Often, the initial response to an emergency affects the ultimate outcome. Emergency response procedures are the prepared actions that are developed to help people in a crisis situation better cope with the disruption. These procedures are the first line of defense when dealing with a crisis situation. People who are up-to-date on their knowledge of disaster recovery will perform the best, which is why training and drills are very important. Emergencies are unpredictable, and no one knows when they will be called upon to perform.
Note:


Maintaining the Plan

Unfortunately, the various plans that have been covered in this chapter can become quickly out of date. An out-of-date BCP may provide a company with a false sense of security, which could be devastating if and when a disaster actually takes place.

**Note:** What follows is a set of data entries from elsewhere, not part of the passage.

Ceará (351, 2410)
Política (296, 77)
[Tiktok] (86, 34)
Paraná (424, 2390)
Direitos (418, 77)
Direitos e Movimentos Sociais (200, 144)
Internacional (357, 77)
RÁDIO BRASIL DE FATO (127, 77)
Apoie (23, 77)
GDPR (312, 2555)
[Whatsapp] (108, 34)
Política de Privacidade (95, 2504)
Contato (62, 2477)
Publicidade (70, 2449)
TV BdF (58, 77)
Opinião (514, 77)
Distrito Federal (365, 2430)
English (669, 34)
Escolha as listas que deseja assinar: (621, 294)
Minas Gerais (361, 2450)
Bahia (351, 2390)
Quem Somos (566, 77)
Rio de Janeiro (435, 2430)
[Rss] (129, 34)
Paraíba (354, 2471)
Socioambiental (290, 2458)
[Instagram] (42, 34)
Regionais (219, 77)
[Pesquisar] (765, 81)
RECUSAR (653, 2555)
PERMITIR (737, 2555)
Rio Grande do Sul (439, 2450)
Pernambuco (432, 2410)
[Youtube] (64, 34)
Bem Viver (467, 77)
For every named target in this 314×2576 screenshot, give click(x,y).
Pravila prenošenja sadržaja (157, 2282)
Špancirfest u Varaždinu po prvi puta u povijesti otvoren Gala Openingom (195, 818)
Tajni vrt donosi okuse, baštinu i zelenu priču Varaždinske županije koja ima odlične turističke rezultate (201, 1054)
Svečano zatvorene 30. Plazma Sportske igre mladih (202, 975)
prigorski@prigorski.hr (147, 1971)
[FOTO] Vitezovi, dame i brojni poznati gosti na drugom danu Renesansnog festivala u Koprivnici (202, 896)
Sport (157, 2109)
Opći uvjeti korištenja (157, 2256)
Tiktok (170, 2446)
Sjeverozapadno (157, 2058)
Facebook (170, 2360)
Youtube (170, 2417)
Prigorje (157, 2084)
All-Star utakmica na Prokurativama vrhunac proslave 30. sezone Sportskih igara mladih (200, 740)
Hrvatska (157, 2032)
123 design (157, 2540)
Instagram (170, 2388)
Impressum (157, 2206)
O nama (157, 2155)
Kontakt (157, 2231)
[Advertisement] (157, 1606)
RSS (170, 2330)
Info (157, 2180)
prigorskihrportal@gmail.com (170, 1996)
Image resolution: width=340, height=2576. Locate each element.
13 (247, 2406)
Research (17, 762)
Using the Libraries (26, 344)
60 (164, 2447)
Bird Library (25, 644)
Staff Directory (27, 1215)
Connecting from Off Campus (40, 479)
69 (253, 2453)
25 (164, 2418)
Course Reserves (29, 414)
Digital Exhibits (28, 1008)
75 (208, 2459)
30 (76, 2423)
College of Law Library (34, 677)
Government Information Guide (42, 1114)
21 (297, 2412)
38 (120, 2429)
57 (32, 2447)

The main reasons plans become outdated include the following:

• The business continuity process is not integrated into the change management process.
• Infrastructure and environment changes occur.
• Reorganization of the company, layoffs, or mergers occur.
• Changes in hardware, software, and applications occur.
• After the plan is constructed, people feel their job is done
• Personnel turns over.
• Large plans take a lot of work to maintain.
• Plans do not have a direct line to profitability.
note:

Organizations can keep the plan updated by taking the following actions:
• Make business continuity a part of every business decision.
• Insert the maintenance responsibilities into job descriptions.
• Include maintenance in personnel evaluations.
• Perform internal audits that include disaster recovery and continuity
documentation and procedures.
• Perform regular drills that use the plan.
• Integrate the BCP into the current change management process.